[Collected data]
━━━━━━━━━━━━━━━━━━━━━━━━━━━━━━
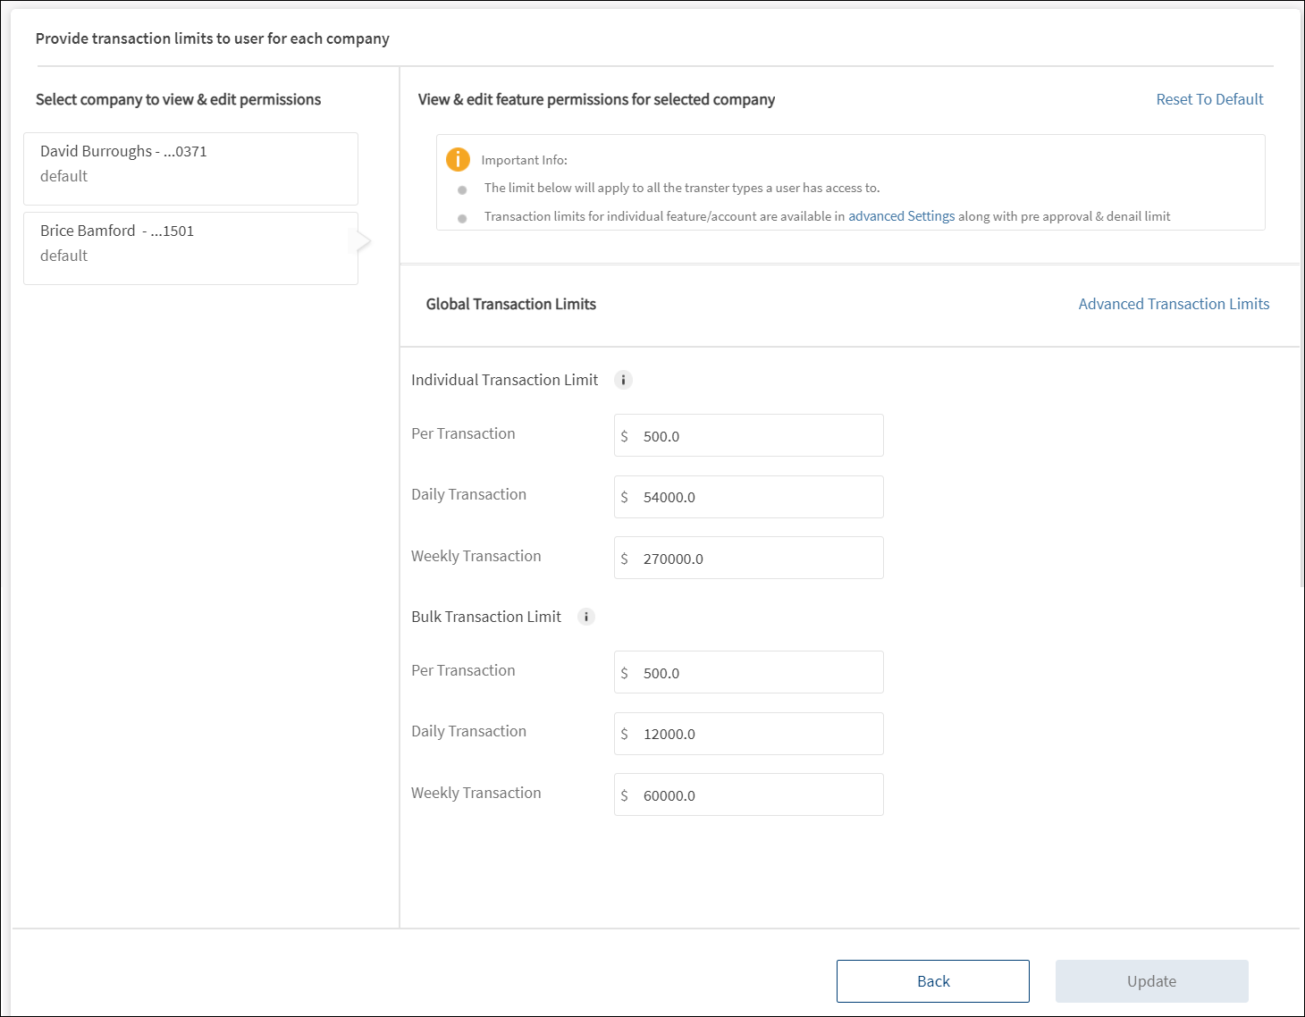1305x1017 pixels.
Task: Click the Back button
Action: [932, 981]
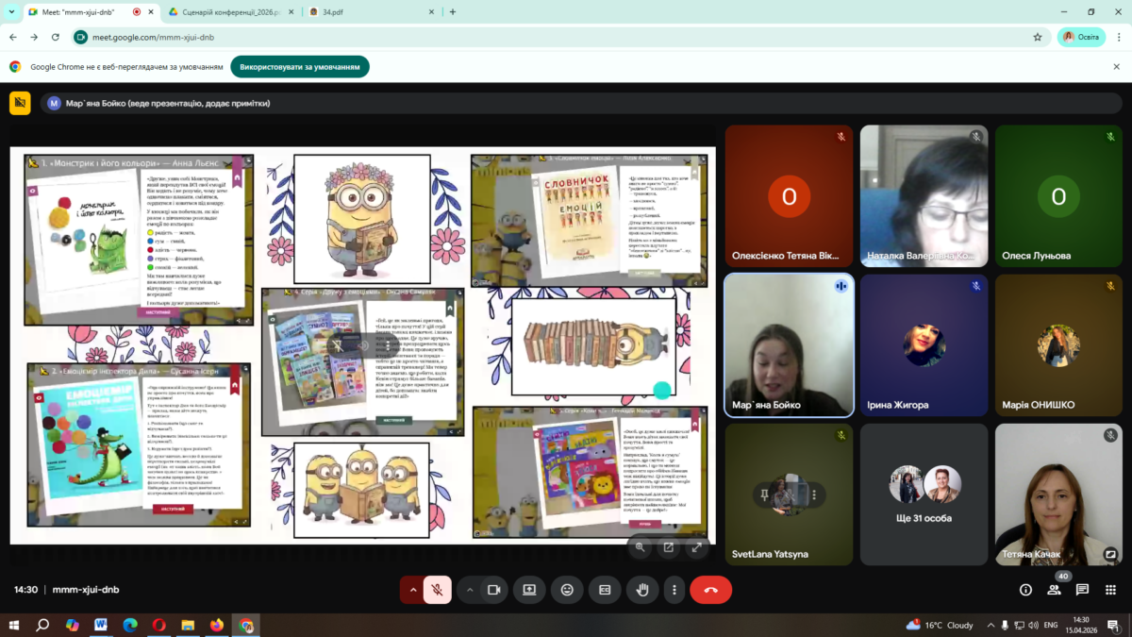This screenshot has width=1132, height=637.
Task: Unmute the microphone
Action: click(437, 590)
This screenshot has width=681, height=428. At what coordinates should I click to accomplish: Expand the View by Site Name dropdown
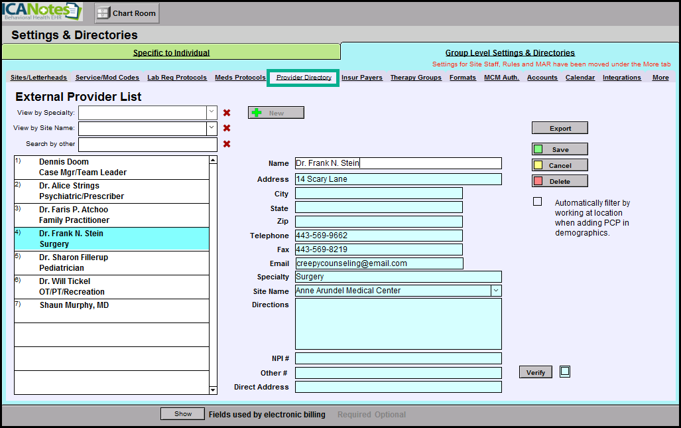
━━━━━━━━━━━━━━━━━━━━━━━━━━━━━━
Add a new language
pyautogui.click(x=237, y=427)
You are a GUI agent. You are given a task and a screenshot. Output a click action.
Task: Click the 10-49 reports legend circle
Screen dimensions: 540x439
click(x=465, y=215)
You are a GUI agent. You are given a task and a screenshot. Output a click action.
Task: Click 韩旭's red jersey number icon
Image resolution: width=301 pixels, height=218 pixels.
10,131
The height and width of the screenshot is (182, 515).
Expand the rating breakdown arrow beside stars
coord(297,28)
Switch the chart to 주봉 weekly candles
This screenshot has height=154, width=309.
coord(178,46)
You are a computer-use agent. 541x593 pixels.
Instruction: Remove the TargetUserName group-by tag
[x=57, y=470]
━━━━━━━━━━━━━━━━━━━━━━━━━━━━━━
_About this task_:
Looking at the entries above, can you reproduce exactly the lines from the one that holds "Image resolution: width=301" through the one that holds "You are a computer-use agent. 541x593 pixels.", and only those?

_Worked solution_:
Image resolution: width=301 pixels, height=218 pixels.
10,131
The height and width of the screenshot is (182, 515).
Expand the rating breakdown arrow beside stars
coord(297,28)
Switch the chart to 주봉 weekly candles
This screenshot has height=154, width=309.
coord(178,46)
You are a computer-use agent. 541x593 pixels.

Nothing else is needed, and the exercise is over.